I gave a talk titled “Exploratory Data Analysis” @ GNUnify 2014. The intention of the talk was to introduce people to how easy it is to use tools like pandas to visualise data. Also introduce people to some great tools like OpenRefine to clean data.

I used some data I had pulled via twitter stream for with #NowListening. The original idea was to discover new music, but later I realised it was going into the realms of Natural Language Processing, so I stuck to showcasing some analysis of the tweets based on the meta-data of each tweet.

I briefly showcased how using the good old unix tools like sed, awk & GNU Parallel can be used to manipulate data.

I also showed how data from Indian Government Data Portal can be used to see trends in mobile vs landline penetration and usage patterns.
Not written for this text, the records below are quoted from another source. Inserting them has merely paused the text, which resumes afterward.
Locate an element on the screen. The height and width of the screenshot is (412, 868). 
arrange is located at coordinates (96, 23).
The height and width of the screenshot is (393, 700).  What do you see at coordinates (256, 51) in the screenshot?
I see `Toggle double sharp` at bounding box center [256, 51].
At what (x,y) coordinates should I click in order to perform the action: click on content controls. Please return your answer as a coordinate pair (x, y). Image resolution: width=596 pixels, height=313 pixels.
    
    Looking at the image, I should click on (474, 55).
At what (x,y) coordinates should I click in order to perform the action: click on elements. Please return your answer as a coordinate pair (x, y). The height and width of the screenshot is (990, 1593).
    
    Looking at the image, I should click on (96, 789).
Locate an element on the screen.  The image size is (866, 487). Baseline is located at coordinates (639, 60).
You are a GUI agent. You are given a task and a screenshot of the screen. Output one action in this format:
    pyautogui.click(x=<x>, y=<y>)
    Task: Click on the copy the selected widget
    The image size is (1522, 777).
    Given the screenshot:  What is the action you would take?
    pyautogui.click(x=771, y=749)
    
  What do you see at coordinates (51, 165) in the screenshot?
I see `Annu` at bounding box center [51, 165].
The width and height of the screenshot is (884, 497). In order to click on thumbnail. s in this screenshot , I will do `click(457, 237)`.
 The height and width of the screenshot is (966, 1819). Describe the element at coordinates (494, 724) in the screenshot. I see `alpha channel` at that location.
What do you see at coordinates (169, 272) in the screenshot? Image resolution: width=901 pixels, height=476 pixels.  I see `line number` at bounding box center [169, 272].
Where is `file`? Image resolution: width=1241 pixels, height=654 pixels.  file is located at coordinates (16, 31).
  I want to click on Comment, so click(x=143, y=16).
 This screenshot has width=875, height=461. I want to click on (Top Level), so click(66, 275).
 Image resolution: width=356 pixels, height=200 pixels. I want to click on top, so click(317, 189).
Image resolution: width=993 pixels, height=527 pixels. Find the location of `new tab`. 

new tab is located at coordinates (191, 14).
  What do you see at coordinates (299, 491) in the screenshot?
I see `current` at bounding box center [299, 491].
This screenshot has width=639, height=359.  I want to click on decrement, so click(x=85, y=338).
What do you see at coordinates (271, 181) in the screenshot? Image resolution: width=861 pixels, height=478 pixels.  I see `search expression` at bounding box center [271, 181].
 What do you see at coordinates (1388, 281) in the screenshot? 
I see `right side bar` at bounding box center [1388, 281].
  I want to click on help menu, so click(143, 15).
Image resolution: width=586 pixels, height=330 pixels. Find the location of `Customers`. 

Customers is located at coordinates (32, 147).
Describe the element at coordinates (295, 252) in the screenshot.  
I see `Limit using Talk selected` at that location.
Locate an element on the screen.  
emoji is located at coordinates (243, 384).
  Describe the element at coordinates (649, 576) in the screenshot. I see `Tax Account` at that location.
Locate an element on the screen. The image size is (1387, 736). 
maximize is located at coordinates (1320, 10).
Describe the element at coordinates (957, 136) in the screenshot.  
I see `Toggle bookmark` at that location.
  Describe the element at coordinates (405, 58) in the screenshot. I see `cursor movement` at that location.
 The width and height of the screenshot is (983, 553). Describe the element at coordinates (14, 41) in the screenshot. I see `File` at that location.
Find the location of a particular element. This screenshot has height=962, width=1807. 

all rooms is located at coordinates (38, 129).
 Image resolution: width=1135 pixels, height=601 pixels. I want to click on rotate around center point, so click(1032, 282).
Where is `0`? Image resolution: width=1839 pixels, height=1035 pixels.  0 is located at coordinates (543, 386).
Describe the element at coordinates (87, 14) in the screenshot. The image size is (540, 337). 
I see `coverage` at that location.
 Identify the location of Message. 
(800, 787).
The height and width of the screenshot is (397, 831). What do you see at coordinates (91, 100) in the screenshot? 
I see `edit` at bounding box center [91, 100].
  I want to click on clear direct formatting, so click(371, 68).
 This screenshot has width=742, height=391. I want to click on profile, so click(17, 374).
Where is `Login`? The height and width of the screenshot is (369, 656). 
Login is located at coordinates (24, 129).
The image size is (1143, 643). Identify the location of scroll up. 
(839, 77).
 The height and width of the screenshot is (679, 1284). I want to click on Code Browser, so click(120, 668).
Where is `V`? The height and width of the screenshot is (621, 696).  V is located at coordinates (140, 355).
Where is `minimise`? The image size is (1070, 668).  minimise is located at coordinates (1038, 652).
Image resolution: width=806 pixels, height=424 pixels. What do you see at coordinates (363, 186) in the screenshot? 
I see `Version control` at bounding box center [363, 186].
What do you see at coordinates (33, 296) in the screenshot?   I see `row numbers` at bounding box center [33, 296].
Lastly, used StatsModels, a python module, to show how linear regression is done and how the results change, if you look at partial variables and then use all the variables available. I got the data from the website of the book “An Introduction to Statistical Learning”

I also wanted to showcase the use of OpenRefine. But the organisers, at the last minute, insisted that I have to use a GNU/Linux machine and my Apple Macbook, running proprietary operating system cannot be used for GNU event. I did not have time to move my data and install OpenRefine onto the new box that was given to me.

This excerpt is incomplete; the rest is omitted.